Input below:

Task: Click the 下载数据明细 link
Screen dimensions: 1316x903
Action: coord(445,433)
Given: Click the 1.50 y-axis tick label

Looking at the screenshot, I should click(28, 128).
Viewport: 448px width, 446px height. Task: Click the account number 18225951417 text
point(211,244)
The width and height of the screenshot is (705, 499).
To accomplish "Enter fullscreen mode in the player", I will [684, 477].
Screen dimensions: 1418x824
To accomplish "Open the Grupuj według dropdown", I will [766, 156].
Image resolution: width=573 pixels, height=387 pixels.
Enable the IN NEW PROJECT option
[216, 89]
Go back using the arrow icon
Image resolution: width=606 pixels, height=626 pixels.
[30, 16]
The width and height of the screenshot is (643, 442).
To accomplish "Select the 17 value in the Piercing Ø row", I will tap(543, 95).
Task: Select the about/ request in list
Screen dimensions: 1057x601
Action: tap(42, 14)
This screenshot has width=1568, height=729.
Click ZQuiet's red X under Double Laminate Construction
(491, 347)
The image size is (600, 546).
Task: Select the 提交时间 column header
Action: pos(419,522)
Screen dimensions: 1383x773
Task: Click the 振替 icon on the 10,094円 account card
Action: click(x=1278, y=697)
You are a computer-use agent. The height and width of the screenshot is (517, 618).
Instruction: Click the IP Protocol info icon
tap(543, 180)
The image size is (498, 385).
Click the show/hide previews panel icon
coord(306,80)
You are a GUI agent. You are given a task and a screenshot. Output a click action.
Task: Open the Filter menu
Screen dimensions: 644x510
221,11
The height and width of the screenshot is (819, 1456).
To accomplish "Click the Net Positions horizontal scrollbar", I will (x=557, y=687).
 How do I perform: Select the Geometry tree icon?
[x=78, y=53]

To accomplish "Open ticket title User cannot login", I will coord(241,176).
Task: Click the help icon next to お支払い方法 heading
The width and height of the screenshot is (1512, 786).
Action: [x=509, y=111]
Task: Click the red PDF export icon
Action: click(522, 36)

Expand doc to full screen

End of Input.

> **Work to be completed**
Look above for the line holding "Screen dimensions: 644x510" and the line holding "Task: Click the help", then output exactly those two lines and every line between them, nothing more.

> **Solution to this problem**
Screen dimensions: 644x510
221,11
The height and width of the screenshot is (819, 1456).
To accomplish "Click the Net Positions horizontal scrollbar", I will (x=557, y=687).
 How do I perform: Select the Geometry tree icon?
[x=78, y=53]

To accomplish "Open ticket title User cannot login", I will coord(241,176).
Task: Click the help icon next to お支払い方法 heading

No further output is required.